Barry Jenkins has imparted a definitive influence on the landscape of modern cinema with modern gems such as Moonlight, a film that won the Academy Award for Best Picture as well as more recent projects like If Beale Street Could Talk. Jenkins returned to the spotlight after directing an Emmy nominated Amazon Prime show called The Underground Railroad, a project which employs magical realism to paint a picture of the historical horror of slavery.
During an interview, Jenkins was asked to cite two cinematic masterpieces that inspired him to become a filmmaker. Without any hesitation, he cited Wong Kar-wai’s 1994 masterpiece Chungking Express as the film that showed him the magic of cinema. It was the first foreign film he saw after entering film school which changed his life forever.

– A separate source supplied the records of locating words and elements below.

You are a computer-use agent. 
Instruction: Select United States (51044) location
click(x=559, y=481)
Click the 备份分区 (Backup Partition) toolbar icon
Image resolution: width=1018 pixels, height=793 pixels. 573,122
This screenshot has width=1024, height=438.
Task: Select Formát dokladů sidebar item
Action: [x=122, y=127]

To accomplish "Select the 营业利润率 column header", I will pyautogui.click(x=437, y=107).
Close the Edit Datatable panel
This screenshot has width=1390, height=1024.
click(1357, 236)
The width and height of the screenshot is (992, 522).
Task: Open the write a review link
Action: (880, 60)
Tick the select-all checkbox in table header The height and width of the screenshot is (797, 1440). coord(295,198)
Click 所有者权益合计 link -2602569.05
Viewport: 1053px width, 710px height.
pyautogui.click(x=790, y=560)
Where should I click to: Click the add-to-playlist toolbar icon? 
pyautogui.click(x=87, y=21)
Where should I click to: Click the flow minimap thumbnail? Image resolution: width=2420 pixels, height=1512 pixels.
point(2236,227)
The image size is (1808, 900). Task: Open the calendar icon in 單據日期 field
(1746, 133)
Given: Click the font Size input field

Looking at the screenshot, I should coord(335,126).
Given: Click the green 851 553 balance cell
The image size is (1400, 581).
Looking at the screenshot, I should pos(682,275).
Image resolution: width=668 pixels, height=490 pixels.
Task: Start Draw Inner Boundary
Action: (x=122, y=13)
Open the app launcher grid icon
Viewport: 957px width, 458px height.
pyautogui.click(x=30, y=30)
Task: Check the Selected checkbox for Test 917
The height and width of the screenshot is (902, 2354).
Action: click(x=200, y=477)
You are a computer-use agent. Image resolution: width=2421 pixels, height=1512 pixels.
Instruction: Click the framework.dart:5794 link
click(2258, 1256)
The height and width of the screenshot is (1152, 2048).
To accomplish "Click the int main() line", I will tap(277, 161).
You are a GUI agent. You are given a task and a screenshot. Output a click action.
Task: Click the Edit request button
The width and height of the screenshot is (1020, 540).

When it came to the second film that inspired him to embark on this journey as a filmmaker, Jenkins chose a blockbuster action film that became a true American classic. It is unlike most of the projects that he works on but John McTiernan’s Die Hard drew Jenkins into the world of cinema and showed him how powerful the cinematic spectacle can be.
Jenkins explained: “It’s a very different film than Chunking Express. The first time I saw it was on cable, you know, [during] every holiday season. This is why every now and then, on Twitter, this debate will break out, ‘Is Die Hard a Christmas movie?’ and I’m like, ‘Yes, Die Hard is definitely a Christmas movie!’ I remember watching it multiple times every Christmas, it would just be on television and I always loved the film even as a kid.”
Continuing, “I must have been like 10-12 years old at this time. McClane was somebody you could root for. I didn’t realise it at the time but he always somehow had these Black dudes who were helping him. In Die Hard, it’s the limo driver and then the dad from 227… I always gravitated towards those films and it is related to filmmaking.”
“I didn’t realise I wanted to be a filmmaker at the time but after watching this movie at least 15 times over the course of several holidays seasons.,” the director revealed. “Finally, you know, on cable they normally speed the end credits? For whatever reason, this [screening] let the credits play out in real time and I sat there and realised: ‘Whoa! All those people made this movie. That’s a lot of people. What are they all doing?’ And it kind of just lodged in the back of my head.”
When asked about it, Jenkins acknowledged that Die Hard is nothing like his own works but he borrowed one important element from the film that has guided him over the course of his journey as one of the most promising filmmakers of the 21st century. Jenkins said: “Of course, I’m not necessarily making things in the style of Die Hard but I think the energy of discovery is still with me.”